* [AUFGABENZIEL 1] Tippen Sie die folgenden Einträge unverändert ab: Beginnen Sie bei der Zeile mit „Determine the (x, y)“ und hören Sie nach der Zeile mit „counselor [127, 620]“ auf.

Zürich, Zürcher Kammerorchester, ZKO - Kleines Orchester - Großer Flügel, IOCO Kritik, 08.05.2021
Zürcher Kammerorchester - Mozart und Britten
Kleines Orchester und großer Flügelvon Julian Führer
An der Zürcher Stadtgrenze liegt etwas versteckt das „ZKO-Haus“, in dem das Zürcher Kammerorchester nun wieder spielen darf. Das Programm musste umständehalber angepasst und leider auch gekürzt werden – dafür wurden die beiden Werke in zwei Durchgängen von je einer Stunde präsentiert, so dass zweimal je 50 Gäste ins Publikum konnten.

* [AUFGABENZIEL 2] Geben Sie aus der Konzertkritik den Abschnitt wortgetreu wieder, der bei den Worten „Zürich, Zürcher Kammerorchester, ZKO“ beginnt und nach den Worten „ins Publikum konnten.“ endet.

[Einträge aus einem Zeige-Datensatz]
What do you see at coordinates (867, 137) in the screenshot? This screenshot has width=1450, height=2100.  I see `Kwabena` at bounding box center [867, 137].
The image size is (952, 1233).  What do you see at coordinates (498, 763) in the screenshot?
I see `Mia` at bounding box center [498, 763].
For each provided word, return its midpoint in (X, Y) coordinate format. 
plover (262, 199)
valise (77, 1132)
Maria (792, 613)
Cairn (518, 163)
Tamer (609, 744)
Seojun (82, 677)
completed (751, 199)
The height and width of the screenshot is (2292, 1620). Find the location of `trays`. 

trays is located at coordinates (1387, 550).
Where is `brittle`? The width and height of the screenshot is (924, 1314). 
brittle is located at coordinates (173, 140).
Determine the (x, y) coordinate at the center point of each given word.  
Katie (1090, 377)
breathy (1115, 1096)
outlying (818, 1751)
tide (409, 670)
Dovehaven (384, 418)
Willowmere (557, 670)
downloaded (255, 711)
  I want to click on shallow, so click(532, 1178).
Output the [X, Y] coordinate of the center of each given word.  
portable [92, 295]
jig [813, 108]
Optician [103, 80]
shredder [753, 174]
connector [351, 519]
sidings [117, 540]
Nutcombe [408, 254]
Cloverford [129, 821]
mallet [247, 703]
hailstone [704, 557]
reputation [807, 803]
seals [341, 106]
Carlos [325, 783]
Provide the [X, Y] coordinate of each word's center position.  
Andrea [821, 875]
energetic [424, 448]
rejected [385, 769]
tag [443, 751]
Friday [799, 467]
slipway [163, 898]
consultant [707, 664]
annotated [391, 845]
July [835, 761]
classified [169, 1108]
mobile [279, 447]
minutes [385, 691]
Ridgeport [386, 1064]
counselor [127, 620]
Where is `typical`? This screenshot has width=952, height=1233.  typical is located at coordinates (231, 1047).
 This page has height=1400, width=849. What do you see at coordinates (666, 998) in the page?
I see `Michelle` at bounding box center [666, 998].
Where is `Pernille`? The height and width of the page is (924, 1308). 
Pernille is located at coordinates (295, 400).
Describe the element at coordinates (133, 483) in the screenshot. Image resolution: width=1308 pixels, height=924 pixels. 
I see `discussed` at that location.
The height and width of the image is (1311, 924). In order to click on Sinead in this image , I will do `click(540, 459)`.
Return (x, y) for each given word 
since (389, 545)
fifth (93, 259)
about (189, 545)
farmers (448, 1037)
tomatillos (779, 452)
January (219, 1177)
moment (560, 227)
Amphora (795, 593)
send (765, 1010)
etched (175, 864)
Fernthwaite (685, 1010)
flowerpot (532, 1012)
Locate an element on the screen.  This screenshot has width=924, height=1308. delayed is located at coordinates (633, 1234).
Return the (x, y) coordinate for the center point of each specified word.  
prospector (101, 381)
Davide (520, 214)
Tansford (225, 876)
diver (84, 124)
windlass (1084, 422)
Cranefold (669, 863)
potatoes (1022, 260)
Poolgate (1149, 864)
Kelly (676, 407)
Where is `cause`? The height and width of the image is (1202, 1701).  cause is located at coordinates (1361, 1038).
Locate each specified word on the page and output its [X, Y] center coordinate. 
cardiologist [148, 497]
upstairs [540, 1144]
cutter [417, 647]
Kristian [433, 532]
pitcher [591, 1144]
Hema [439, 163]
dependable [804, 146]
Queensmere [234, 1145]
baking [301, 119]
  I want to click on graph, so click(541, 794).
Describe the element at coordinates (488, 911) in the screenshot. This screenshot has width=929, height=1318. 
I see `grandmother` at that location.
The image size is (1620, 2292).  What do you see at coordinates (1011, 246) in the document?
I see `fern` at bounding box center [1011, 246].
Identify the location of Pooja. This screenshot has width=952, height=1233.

* [MUSTERLÖSUNG 1]
Determine the (x, y) coordinate at the center point of each given word.  
Katie (1090, 377)
breathy (1115, 1096)
outlying (818, 1751)
tide (409, 670)
Dovehaven (384, 418)
Willowmere (557, 670)
downloaded (255, 711)
  I want to click on shallow, so click(532, 1178).
Output the [X, Y] coordinate of the center of each given word.  
portable [92, 295]
jig [813, 108]
Optician [103, 80]
shredder [753, 174]
connector [351, 519]
sidings [117, 540]
Nutcombe [408, 254]
Cloverford [129, 821]
mallet [247, 703]
hailstone [704, 557]
reputation [807, 803]
seals [341, 106]
Carlos [325, 783]
Provide the [X, Y] coordinate of each word's center position.  
Andrea [821, 875]
energetic [424, 448]
rejected [385, 769]
tag [443, 751]
Friday [799, 467]
slipway [163, 898]
consultant [707, 664]
annotated [391, 845]
July [835, 761]
classified [169, 1108]
mobile [279, 447]
minutes [385, 691]
Ridgeport [386, 1064]
counselor [127, 620]

* [MUSTERLÖSUNG 2]
Zürich, Zürcher Kammerorchester, ZKO - Kleines Orchester - Großer Flügel, IOCO Kritik, 08.05.2021
Zürcher Kammerorchester - Mozart und Britten
Kleines Orchester und großer Flügelvon Julian Führer
An der Zürcher Stadtgrenze liegt etwas versteckt das „ZKO-Haus“, in dem das Zürcher Kammerorchester nun wieder spielen darf. Das Programm musste umständehalber angepasst und leider auch gekürzt werden – dafür wurden die beiden Werke in zwei Durchgängen von je einer Stunde präsentiert, so dass zweimal je 50 Gäste ins Publikum konnten.